Opiod Sparing Anesthesia in Mini-Gastric Bypass Using Dexmedetomidine, Ketamine and Remifentanil, Propofol Total Intravenous Anesthesia (TIVA)
Presenter: R. Rutledge (Centers for Laparocopic Obesity Surgery, Henderson, United States of America)
Background Anesthetic management of morbidly obese patients is problematic with particular concerns re: difficult airway, respiratory depression/failure and post operative nausea and vomiting (PONV). Opiod sparing techniques may allow improved management of these difficult patients.
Methods Mini-Gastric Bypass MGB patients were treated with either TIVA (remifentanil & propofol) with (TKD) or without (TNO) opiod sparing doses of supplemental ketamine (50-100 mg) and dexmedetomidine (100 μg IV over 10 minutes.) We compared post-anesthetic recovery analogue pain score (APS) and narcotic use (# of doses), post operative nausea and vomiting (PONV) and overall patient satisfaction.

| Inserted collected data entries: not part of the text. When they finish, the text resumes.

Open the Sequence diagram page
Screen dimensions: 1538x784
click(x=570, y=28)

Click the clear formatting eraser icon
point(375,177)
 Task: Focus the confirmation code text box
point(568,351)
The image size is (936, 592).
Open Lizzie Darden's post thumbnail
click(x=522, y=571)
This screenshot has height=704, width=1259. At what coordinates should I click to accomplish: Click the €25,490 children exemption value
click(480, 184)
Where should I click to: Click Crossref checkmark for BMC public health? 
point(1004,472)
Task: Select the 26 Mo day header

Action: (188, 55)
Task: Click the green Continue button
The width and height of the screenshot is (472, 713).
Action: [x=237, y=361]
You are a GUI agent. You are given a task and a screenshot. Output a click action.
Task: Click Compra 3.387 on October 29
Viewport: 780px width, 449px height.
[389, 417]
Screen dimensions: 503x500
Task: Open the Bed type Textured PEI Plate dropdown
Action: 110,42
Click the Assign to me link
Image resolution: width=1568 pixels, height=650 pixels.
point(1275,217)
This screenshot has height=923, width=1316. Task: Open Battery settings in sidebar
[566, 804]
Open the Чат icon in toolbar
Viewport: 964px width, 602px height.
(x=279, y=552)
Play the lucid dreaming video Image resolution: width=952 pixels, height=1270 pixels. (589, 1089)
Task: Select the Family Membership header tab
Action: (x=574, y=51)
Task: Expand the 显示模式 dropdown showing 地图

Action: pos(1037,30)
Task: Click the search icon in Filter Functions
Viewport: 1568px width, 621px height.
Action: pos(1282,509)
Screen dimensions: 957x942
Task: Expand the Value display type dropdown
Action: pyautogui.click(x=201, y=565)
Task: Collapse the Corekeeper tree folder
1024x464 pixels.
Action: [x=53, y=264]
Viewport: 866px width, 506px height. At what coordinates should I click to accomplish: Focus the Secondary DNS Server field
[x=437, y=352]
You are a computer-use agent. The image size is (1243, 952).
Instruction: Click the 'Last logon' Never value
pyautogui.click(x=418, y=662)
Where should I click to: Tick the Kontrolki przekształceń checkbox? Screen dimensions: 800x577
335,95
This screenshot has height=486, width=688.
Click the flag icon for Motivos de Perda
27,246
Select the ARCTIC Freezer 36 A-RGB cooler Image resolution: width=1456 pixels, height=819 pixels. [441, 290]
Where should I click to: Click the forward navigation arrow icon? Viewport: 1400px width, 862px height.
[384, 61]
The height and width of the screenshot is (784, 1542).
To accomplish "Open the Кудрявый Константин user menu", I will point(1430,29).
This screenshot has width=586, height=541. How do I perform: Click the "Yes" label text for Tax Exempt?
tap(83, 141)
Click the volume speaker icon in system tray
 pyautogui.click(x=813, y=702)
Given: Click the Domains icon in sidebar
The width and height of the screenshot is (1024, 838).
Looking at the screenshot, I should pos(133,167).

Result Over a two year period 720 patients underwent MGB, 343 TKD patients and 377 TNO patients. The mean age 39 + 8, 85% female, mean BMI 45 + 7, mean operative time 39 + 5 min. No patient required reintubation for respiratory depression. In comparing the two groups the TKD patients had: significantly lower mean APS, fewer doses of rescue narcotics, a higher mean respiratory rate in recovery room, less PONV and higher levels of patient satisfaction.
Conclusion Morbidly obese patients present a serious anesthetic challenge to the surgeon and anesthesiologist. The short operative time of the Mini-Gastric Bypass (39 min) allows the use of opiod sparing techniques that decrease respiratory depression and PONV caused by narcotics. This decreases the need for narcotics, improves pain score, decrease PONV and improves overall patient satisfaction.